うつの診療をしている私たちにはショッキングな報告ですが…。
非常に重度のうつ病以外では、抗うつ剤は効果がないという研究結果が、アメリカとイギリスの大学から報告されました。
抗うつ薬は、軽度~中等度のうつ症状にはほとんど効果みられないというのです。
1つは、米国医師会雑誌(Journal of the American Medical Association、JAMA)というかなり信頼性のある雑誌に発表されたのが、米ペンシルベニア大学の研究チームの報告です。
抗うつ薬と偽薬の治療効果を比し、ハミルトンうつ病評価尺度で重度から軽度のうつ病と評価された成人718人を対象に調査した結果、抗うつ薬は、非常に重度の症状を伴った患者には大きな効果があったが、軽度・中程度・重度のうつ病には効果はまったくもしくはほとんどないという結果だったというのです。
もう1つは、イギリスのハル大学の研究者が、米医学誌「PLoS Medicine」に発表したものです。
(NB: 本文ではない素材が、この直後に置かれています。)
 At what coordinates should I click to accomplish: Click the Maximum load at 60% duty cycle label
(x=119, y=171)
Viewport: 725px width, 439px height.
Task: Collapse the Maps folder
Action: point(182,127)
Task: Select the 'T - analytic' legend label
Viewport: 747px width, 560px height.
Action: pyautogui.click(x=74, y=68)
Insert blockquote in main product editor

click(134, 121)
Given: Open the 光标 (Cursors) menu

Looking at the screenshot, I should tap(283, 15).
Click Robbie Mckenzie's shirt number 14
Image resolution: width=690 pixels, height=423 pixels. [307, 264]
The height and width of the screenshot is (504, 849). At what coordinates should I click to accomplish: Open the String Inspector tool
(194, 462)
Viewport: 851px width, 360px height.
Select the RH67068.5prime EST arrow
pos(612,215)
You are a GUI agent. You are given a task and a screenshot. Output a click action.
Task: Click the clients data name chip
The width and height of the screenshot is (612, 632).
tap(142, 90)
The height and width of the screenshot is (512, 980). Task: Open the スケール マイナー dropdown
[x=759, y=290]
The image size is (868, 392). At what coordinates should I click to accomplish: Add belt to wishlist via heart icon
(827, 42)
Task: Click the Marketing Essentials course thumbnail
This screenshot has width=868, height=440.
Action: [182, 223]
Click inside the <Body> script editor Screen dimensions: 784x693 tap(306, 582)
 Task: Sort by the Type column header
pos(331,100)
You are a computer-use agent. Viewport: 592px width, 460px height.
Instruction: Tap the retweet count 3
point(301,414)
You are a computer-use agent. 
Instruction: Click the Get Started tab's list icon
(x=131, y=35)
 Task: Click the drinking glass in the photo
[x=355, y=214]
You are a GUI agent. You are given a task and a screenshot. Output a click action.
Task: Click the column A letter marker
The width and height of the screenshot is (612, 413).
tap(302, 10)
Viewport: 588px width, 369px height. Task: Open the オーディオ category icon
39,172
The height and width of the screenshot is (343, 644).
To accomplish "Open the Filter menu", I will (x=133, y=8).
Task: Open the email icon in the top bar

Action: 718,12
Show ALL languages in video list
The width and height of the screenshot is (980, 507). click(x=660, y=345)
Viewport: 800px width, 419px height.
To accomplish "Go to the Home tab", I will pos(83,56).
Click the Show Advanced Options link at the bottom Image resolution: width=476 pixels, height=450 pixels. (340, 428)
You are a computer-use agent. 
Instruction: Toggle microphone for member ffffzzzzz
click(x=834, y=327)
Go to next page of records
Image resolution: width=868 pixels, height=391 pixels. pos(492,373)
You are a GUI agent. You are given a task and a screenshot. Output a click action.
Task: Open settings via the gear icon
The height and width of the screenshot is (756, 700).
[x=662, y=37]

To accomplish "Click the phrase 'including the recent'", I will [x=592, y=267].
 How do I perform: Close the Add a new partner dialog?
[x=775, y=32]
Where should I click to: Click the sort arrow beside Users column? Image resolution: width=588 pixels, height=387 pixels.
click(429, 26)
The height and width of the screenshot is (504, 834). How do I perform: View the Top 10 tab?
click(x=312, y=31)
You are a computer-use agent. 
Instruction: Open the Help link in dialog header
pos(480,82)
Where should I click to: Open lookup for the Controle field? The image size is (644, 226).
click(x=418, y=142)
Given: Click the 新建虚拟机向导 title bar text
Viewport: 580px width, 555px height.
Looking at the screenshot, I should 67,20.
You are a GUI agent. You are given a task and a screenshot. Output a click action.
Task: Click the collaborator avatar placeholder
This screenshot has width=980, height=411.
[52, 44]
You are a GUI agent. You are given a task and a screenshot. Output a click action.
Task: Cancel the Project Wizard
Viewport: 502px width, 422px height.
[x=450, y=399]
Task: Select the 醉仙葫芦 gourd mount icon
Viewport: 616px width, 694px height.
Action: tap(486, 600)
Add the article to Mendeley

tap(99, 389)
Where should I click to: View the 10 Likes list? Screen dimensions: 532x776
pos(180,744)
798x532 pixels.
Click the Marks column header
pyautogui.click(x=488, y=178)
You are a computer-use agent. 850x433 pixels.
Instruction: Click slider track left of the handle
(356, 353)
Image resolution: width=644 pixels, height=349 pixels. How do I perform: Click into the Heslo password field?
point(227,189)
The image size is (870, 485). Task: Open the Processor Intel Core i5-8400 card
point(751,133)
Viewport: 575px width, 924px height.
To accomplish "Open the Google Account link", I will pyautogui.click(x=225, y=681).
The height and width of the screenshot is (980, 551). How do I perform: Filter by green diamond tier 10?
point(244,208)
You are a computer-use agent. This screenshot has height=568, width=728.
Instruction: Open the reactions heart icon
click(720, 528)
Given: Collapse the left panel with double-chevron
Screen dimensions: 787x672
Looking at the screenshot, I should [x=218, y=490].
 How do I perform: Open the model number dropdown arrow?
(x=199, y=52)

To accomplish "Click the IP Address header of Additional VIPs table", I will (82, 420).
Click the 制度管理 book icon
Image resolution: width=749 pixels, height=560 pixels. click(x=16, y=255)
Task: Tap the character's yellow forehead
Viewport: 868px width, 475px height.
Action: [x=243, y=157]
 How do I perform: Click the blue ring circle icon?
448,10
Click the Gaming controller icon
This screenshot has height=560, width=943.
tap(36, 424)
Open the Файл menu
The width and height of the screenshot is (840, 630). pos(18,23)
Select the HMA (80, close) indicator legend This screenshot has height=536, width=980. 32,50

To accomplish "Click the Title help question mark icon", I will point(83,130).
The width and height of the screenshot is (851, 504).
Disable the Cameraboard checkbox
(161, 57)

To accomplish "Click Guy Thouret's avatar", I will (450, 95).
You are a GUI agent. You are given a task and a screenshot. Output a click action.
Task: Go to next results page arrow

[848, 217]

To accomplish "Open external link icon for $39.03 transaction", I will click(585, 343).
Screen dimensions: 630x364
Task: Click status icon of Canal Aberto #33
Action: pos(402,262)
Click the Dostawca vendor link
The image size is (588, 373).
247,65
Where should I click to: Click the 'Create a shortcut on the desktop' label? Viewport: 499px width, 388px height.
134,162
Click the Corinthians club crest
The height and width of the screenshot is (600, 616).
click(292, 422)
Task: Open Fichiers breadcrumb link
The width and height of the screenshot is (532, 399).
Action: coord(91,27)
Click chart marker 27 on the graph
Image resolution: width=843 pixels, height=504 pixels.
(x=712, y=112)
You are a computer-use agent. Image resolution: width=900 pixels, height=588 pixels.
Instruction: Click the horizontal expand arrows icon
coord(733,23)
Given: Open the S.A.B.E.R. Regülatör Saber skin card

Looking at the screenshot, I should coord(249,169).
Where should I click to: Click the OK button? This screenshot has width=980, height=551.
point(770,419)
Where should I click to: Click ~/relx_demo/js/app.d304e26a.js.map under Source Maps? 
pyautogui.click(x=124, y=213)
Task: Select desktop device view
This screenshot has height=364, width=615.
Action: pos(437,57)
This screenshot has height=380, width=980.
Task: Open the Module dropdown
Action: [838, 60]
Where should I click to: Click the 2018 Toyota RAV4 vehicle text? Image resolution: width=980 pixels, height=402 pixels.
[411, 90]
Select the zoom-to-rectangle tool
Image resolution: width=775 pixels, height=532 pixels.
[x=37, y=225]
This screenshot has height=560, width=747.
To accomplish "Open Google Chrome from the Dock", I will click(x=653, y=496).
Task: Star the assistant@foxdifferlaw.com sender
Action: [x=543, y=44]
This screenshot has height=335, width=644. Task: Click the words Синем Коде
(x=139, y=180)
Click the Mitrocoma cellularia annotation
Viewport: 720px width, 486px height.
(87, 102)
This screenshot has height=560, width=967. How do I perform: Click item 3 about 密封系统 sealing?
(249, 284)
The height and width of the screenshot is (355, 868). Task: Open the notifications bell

米国の情報公開法により公開された47の治験結果を分析し、軽度から中度のうつ症状を呈する患者について、偽薬を投与された患者と抗うつ剤を投与された患者で、症状の改善に大きな違いはみられなかったという報告です。
抗うつ薬の製造を行っている製薬会社はこの報告に、抗うつ薬の重要な効果を無視していると反論しています。
わたしの経験からすると、十分な休養がとれる状況をつくって療養に専念していただければ、本格的な抗うつ薬を使用しなくてもうつ病は治っていくのは確かなことではあると思われます。
しかし、症状から生じる不安や焦燥感、休んだことで会社の仲間に迷惑がかかるとの罪悪感は休業しただけではすぐには治まりません。
やはり、安定剤や、なおりが悪いときには抗うつ薬は必要な場合が多いように感じます。
わたしの考えは、1に休養・2に環境調整(安心の見通しがもてるような調整)・3,4がなくて5に薬です。
うつで抗うつ薬を使わない医師は、日本にどれくらいいるのでしょうか…。